There was a time when the Naxalite was more than a rebel with a cause, but the most dangerous idea in India. A whisper in JNU corridors, a surreptitiously exchanged pamphlet on a Calcutta tram, a teacher who vanished into the forests of Bastar. The image was romantic, even seductive: privileged young men and women, often from elite universities, giving up comfort and kin to fight for landless labourers and Adivasis under Mao’s blood-red flag. They spoke of revolution in lyrical tongues. They carried revolvers and the Little Red Book. That time is gone. Late last week, security forces shot Naxal general secretary Basavaraju and left the Maoists without a leader for the first time in decades.
Revolutions are passé now—museum pieces in fatigues. The age of grand ideological coups died when the Berlin Wall fell and Deng Xiaoping sold socialism with stock options. China’s communism today is less Mao, more Meituan: surveillance over slogans, control over conviction. And yet, deep in India’s forests, a few ragtag guerrillas with AK-47s and grenade launchers still recite from a decades-old script—hoping to ignite a revolution in a country busy upgrading to 5G. They are not philosopher-warriors quoting Marx under moonlight. Their war is not against oppression, but for survival. What remains of the insurgency is a sclerotic movement waging war against a world that no longer exists. Its language “class enemy” and “bourgeois state” feels lifted from a yellowing 1972 samizdat pamphlet. Their targets are policemen, forest contractors, or railway tracks, but their slogans have stopped echoing. Because India changed.
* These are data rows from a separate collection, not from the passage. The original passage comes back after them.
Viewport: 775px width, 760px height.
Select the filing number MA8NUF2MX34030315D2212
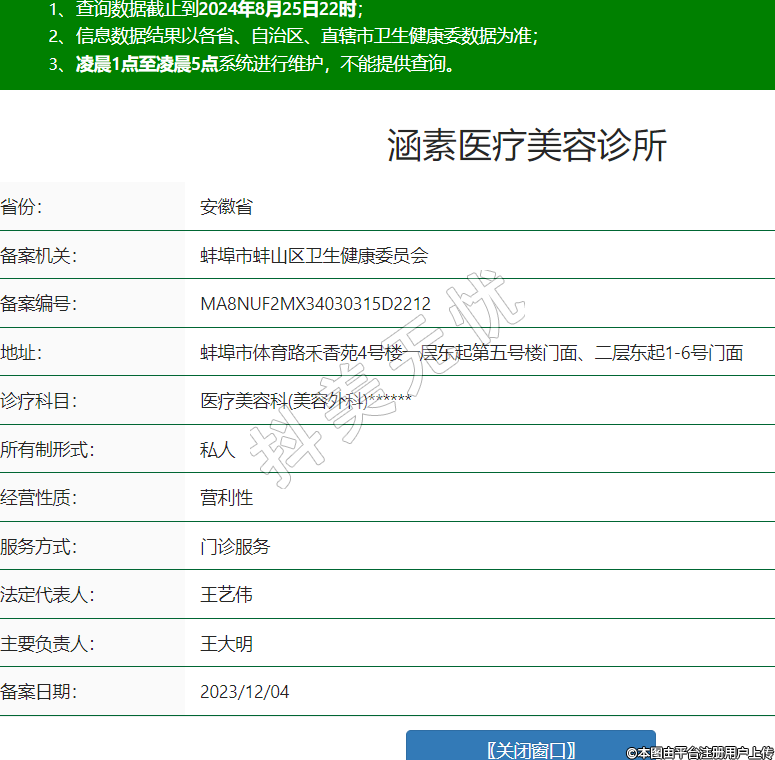click(315, 304)
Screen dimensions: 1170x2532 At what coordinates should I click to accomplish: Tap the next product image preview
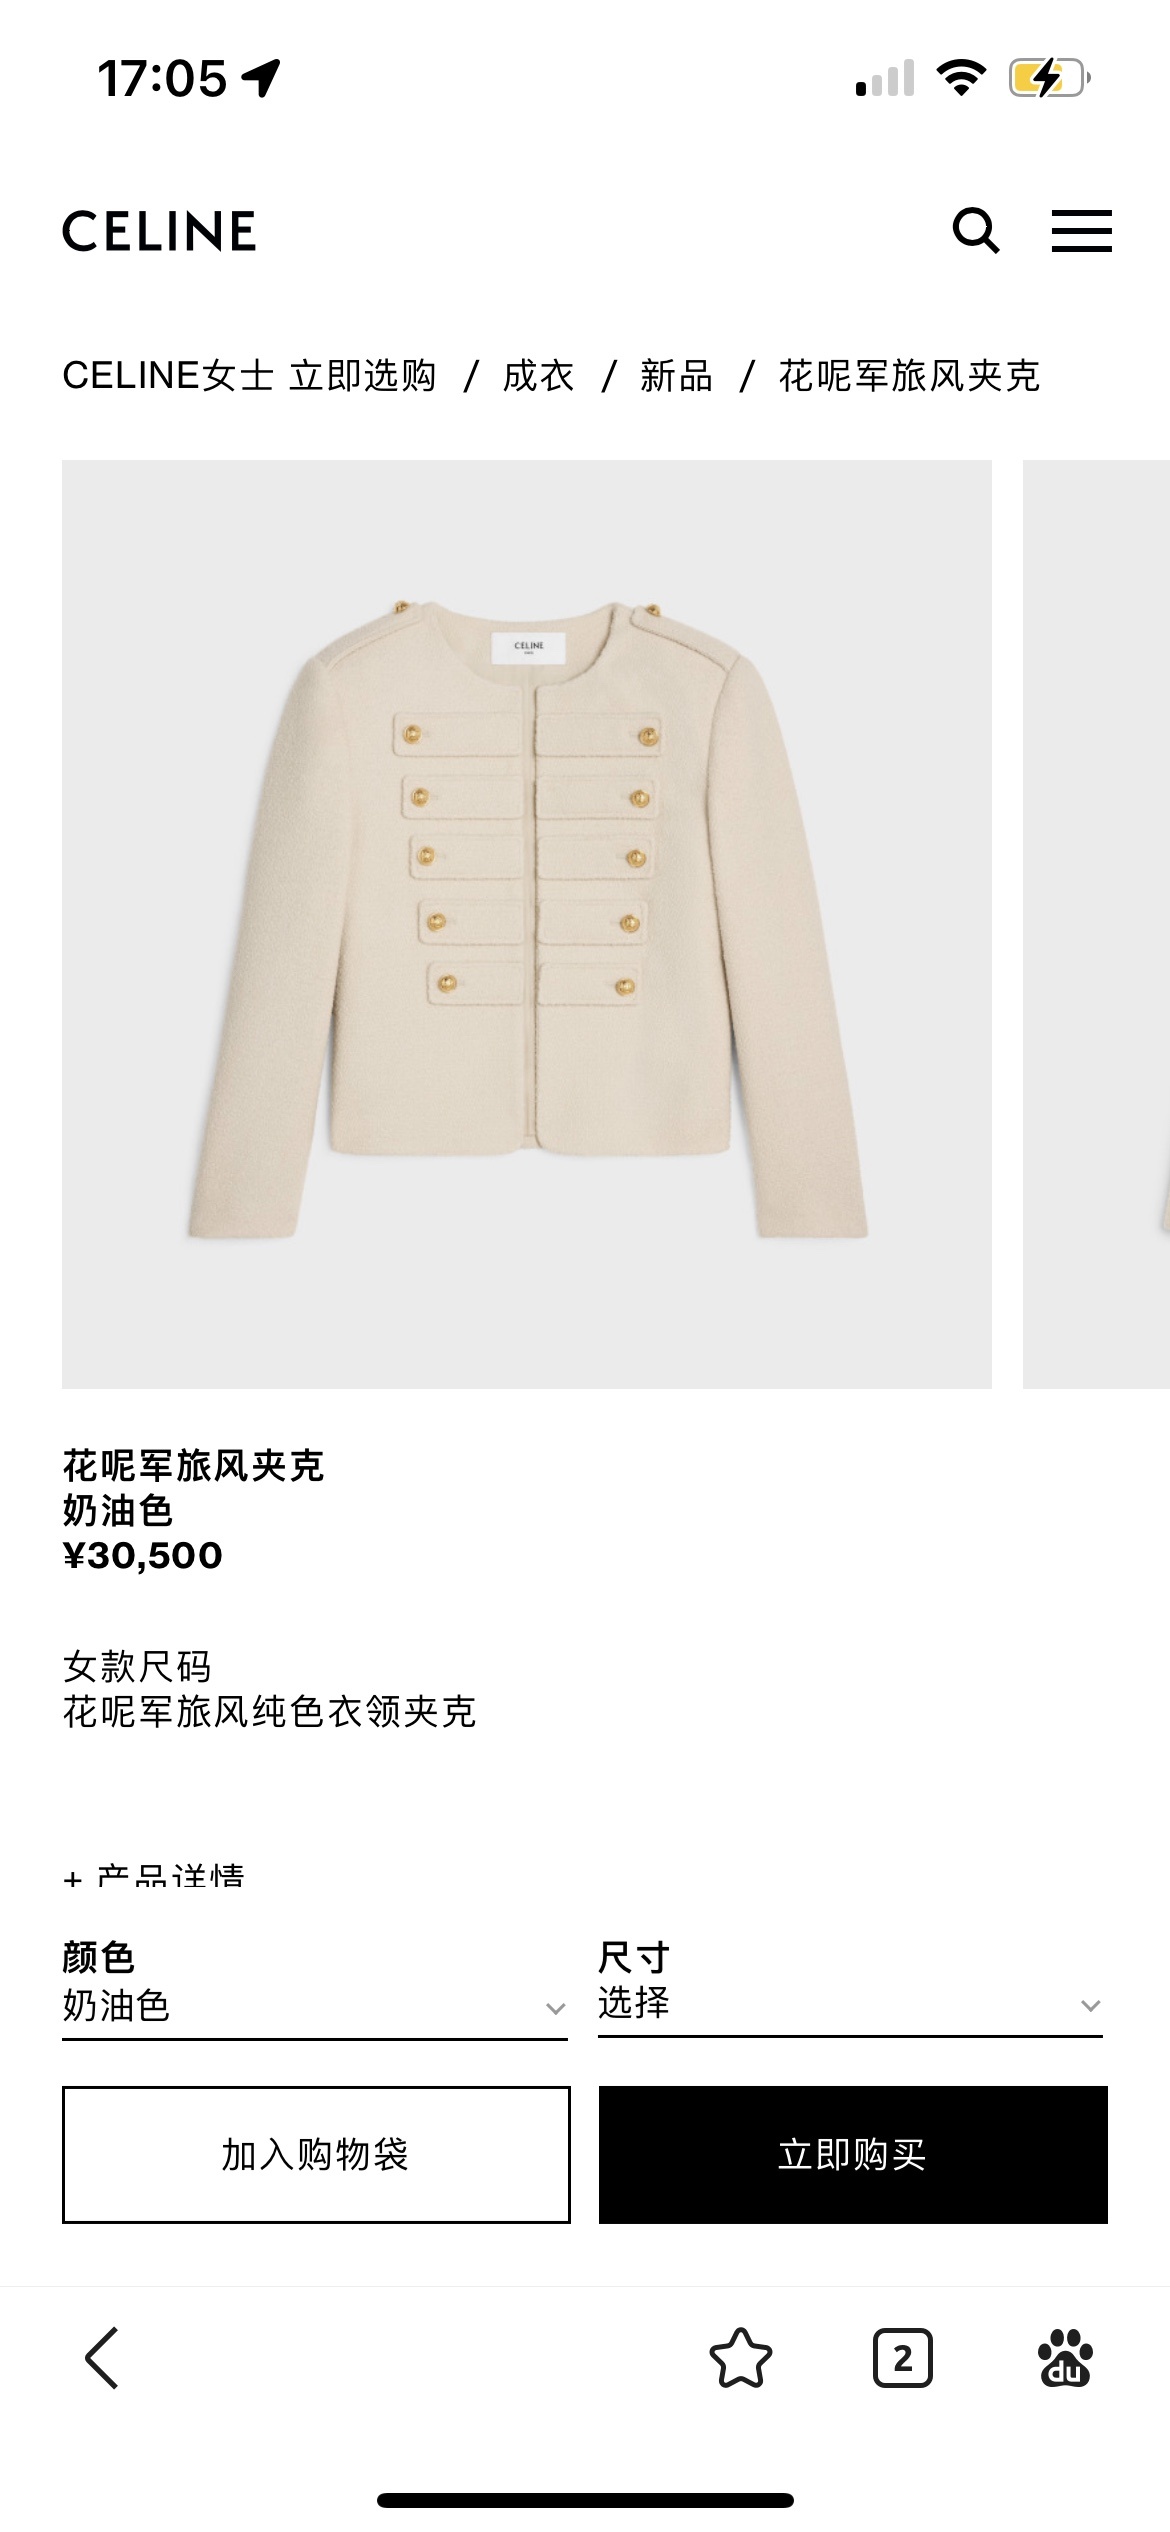pos(1096,924)

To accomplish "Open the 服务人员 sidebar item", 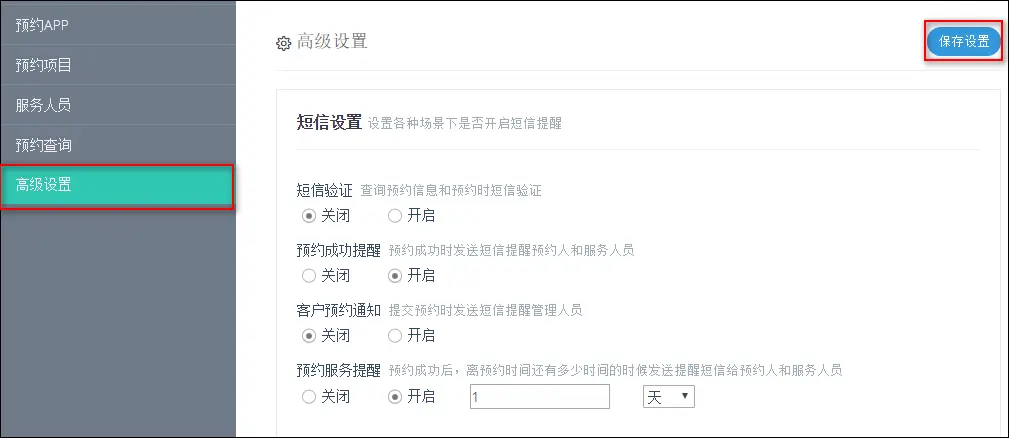I will pos(43,105).
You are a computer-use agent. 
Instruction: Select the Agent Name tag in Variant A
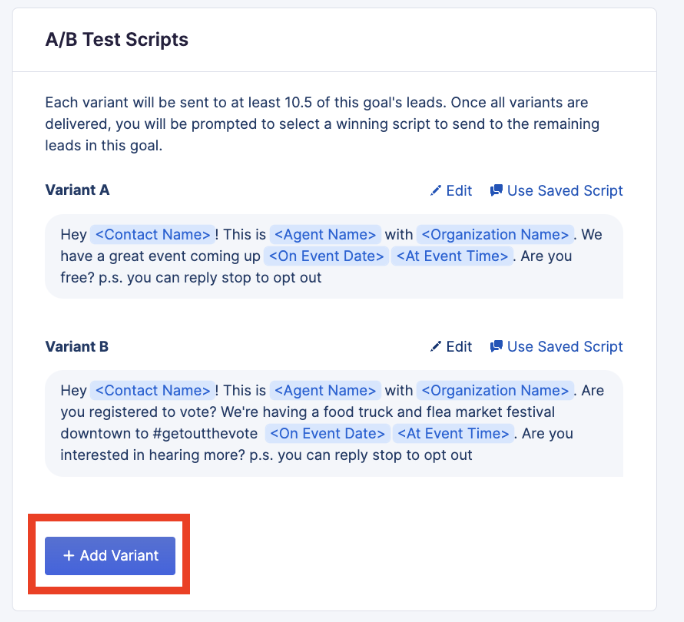click(x=326, y=235)
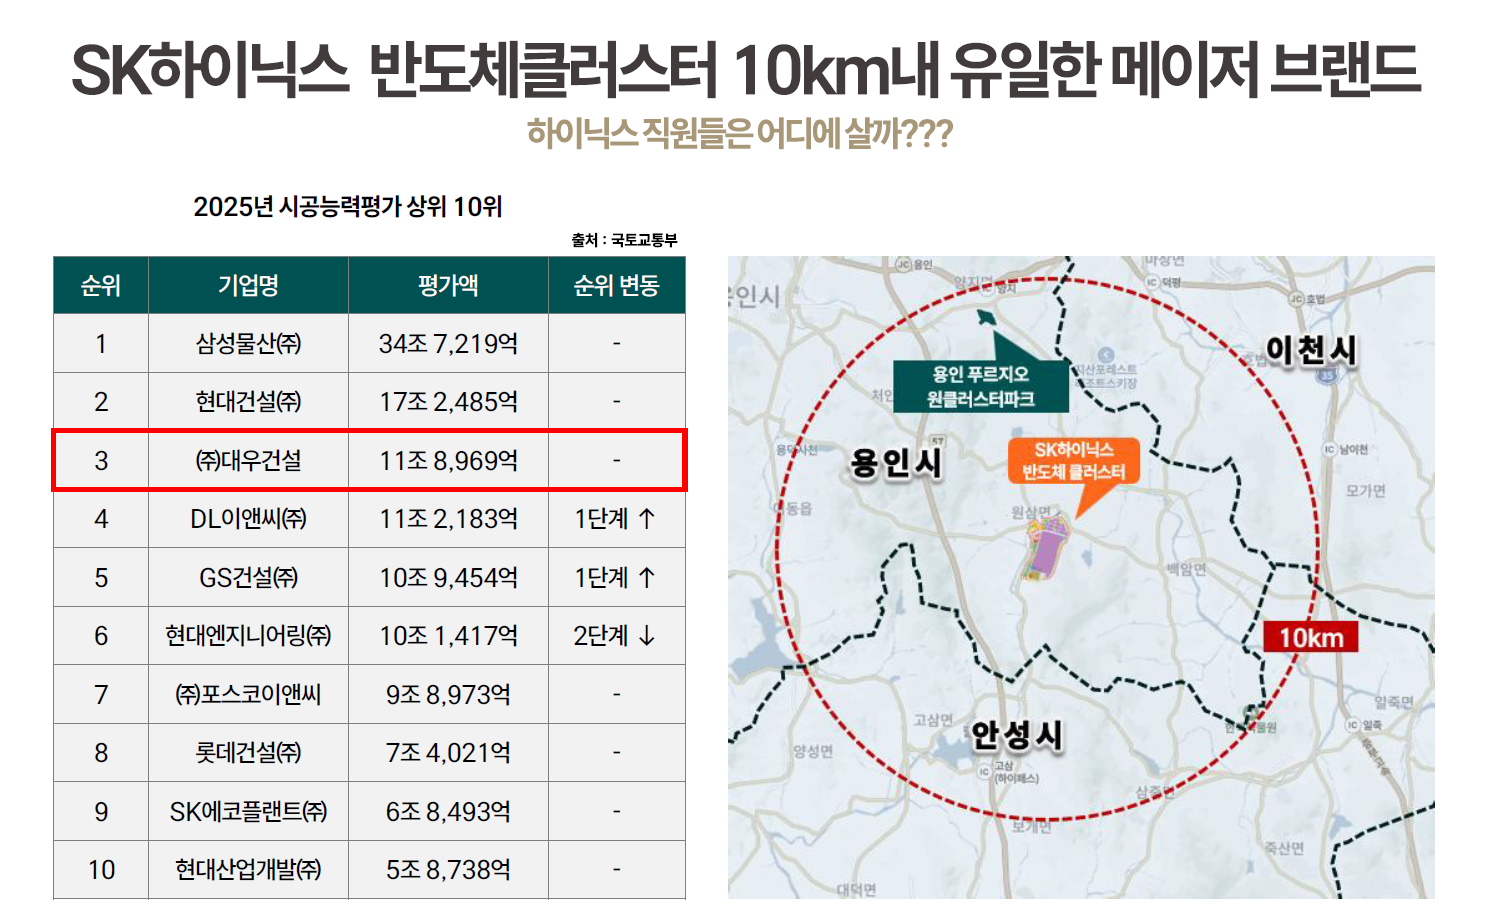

Smartphones light up even the darkest bastis. Aadhaar has woven a biometric net through villages. IT training centres are opening in Telangana’s interiors. A new aspirational nation has sprouted, not in Lutyens’ Delhi, but in government schools with cracked walls and dreams in English. The Maoists are not speaking to this generation. Instead they collect levies from tendu leaf contractors and gravel miners. They ban elections in revolution’s name but enforce extortion through fear. They attack school buildings, disrupt telecom towers, kill sarpanchs, and burn buses. Once the protectors of tribal dignity, they sabotage the very roads and clinics meant to serve the people. Mao’s ghost isn’t guiding them anymore. It’s haunting them.
The contradiction is bitter: the movement that began as an uprising against exploitation has, in many places, become a parallel system of drugs and duress. Local populations in Chhattisgarh and Jharkhand often fear both sides: the police and the Naxalites. The Maoist cadre today is often composed of kidnapped minors, hardened forest-born fighters, and ideologues too deep in the game to walk away.
The future of resistance in India is not guns in the forest, but voices of conscience raised in the courtroom, viral videos on WhatsApp, and cartoonists defying FIRs. The battlefield has shifted from the jungle to the social media feed, the gram sabha, the RTI query. Mao famously said, “A revolution is not a dinner party” but nobody will throw a party for his abandoned anachronistic acolytes. Their evolution is now a protection racket, and a war of attrition waged on schoolchildren, nurses, and forest guards. A revolution must evolve, or it fossilises. This is why the Maoist insurgency feels past its sell-by date. Our era is tone-deaf to its belief. The logic of revolution made sense when the state is brittle and binaries are clear. But now, transformation is nimble, networked, and non-linear. Revolution, in short, was built for the 20th century. The 21st needs something smarter.